Short-term Central Venous Catheter Complications in Patients with Sickle Cell Disease Who Undergo Apheresis
(2014) Yeral, Mahmut; Boga, Can; Oguzkurt, Levent; Asma, Suheyl; Kasar, Mutlu; Kozanoglu, Ilknur; https://orcid.org/0000-0002-9580-628X; https://orcid.org/0000-0001-5335-7976; https://orcid.org/0000-0003-3856-7005; https://orcid.org/0000-0002-5268-1210; 23504572; ABC-4148-2020; AAD-6222-2021; AAI-7831-2021; AAL-3906-2021; AAE-1241-2021
Patients with sickle cell disease (SCD) are prone to develop thrombosis and infection due to their inflammatory and immune deficiency state. These patients require red cell exchange therapy for treatment or prevention of hemoglobin S associated complications. Owing to vascular access problems, adult patients need central venous catheterization (CVC) for exchange procedures.
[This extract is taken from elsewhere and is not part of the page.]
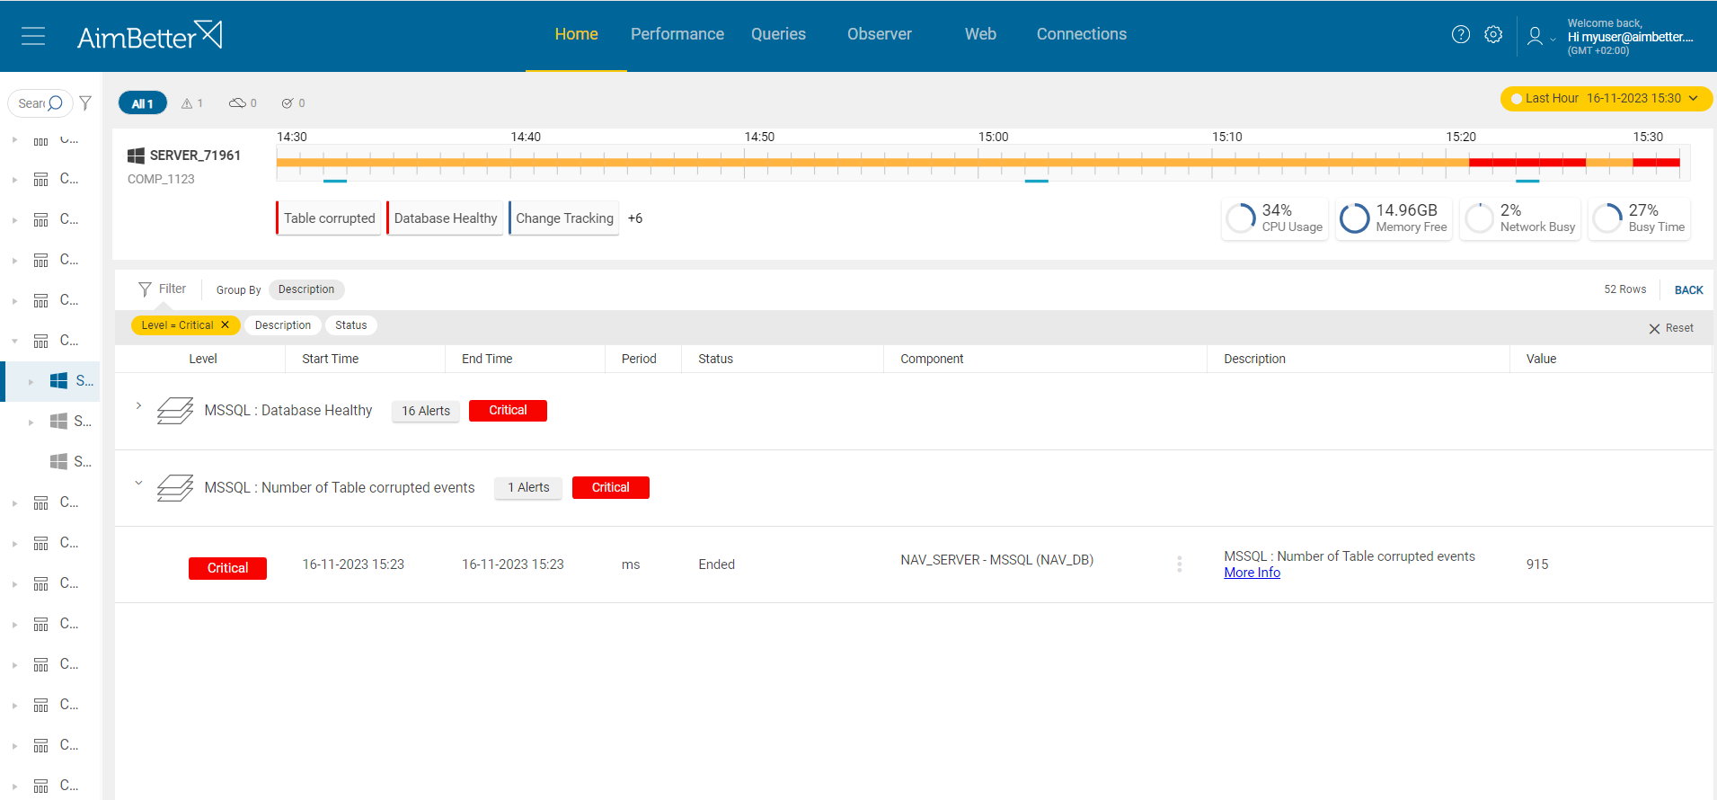Collapse the Table corrupted events group
The height and width of the screenshot is (800, 1717).
[138, 484]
Procedure related complications have been reported for long-term CVCs in pediatric patients. However, short-term CVC complications in adult patients are not clear. This report represents the results of documented complications of short-term CVCs in patients with SCD who undergo apheresis. A total of 142 non-tunneled catheters with average median diameter of 9 F (range 8-16 F) were implanted for apheresis. The catheters were mainly inserted through the right internal jugular vein (66.2 %). Total days of catheter were 412. Results were reported as a complication rate and event according to 1,000 catheter days and compared to a control group including 37 healthy stem cell donors. In the patient group, 1 (1 %) hematoma and 1 (1 %) infection were observed for internal jugular vein catheterization (3.7 hemorrhages and 3.7 infections according to 1,000 catheter days), whereas four (8.9 %) cases of thrombosis and 1 (2.2 %) infection (27 and 6.9 according to 1,000 catheter days) developed in femoral vein. There was a significant difference in terms of thrombosis (P = 0.009). In the control group, only individual developed thrombosis in internal jugular vein. Short-term CVC inserted through to the internal jugular vein seems to be safer than femoral vein in patients with SCD.